**WHAT YOU ARE ASKED TO DO**
Output verbatim the line with "Lodge Events (92, 305)" together with every line beneath it, ending at the last line of the entries.

**RECORDS FOR THE EXERCISE**

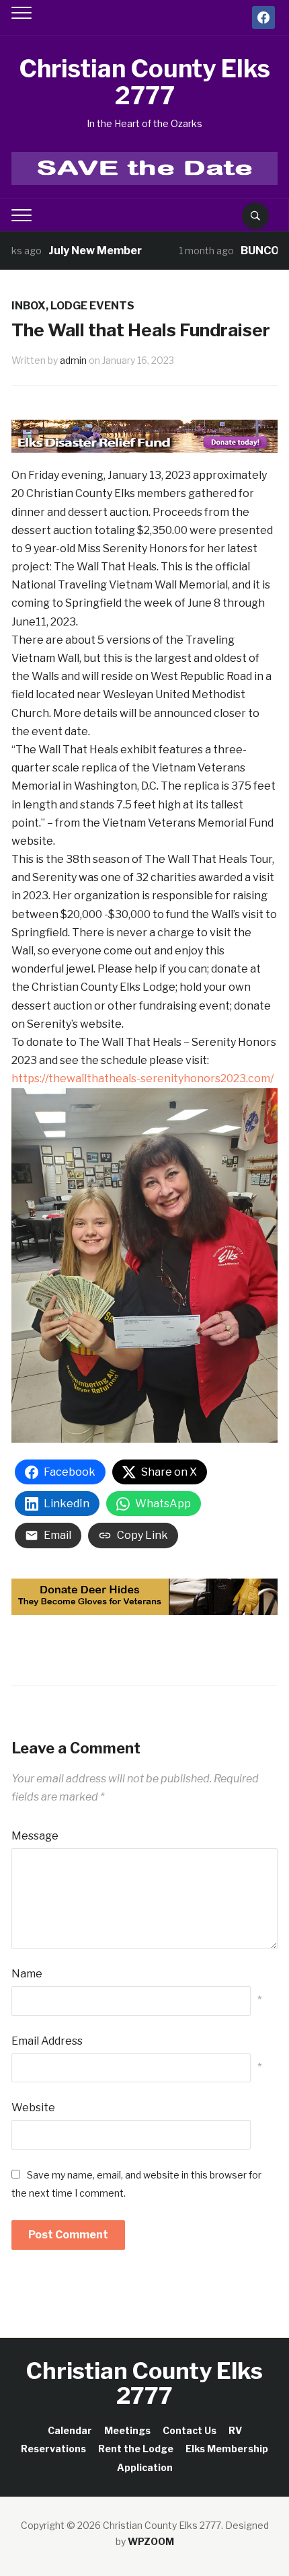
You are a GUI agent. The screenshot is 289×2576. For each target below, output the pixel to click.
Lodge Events (92, 305)
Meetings (127, 2430)
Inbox (28, 305)
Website (33, 2107)
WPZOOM (151, 2541)
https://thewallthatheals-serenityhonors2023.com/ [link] (142, 1078)
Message (34, 1835)
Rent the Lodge (135, 2448)
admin (73, 360)
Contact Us (189, 2430)
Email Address (47, 2041)
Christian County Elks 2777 (144, 82)
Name (26, 1973)
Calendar (70, 2430)
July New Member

**RESPONSE**
Lodge Events (92, 305)
Meetings (127, 2430)
Inbox (28, 305)
Website (33, 2107)
WPZOOM (151, 2541)
https://thewallthatheals-serenityhonors2023.com/ [link] (142, 1078)
Message (34, 1835)
Rent the Lodge (135, 2448)
admin (73, 360)
Contact Us (189, 2430)
Email Address (47, 2041)
Christian County Elks 2777 (144, 82)
Name (26, 1973)
Calendar (70, 2430)
July New Member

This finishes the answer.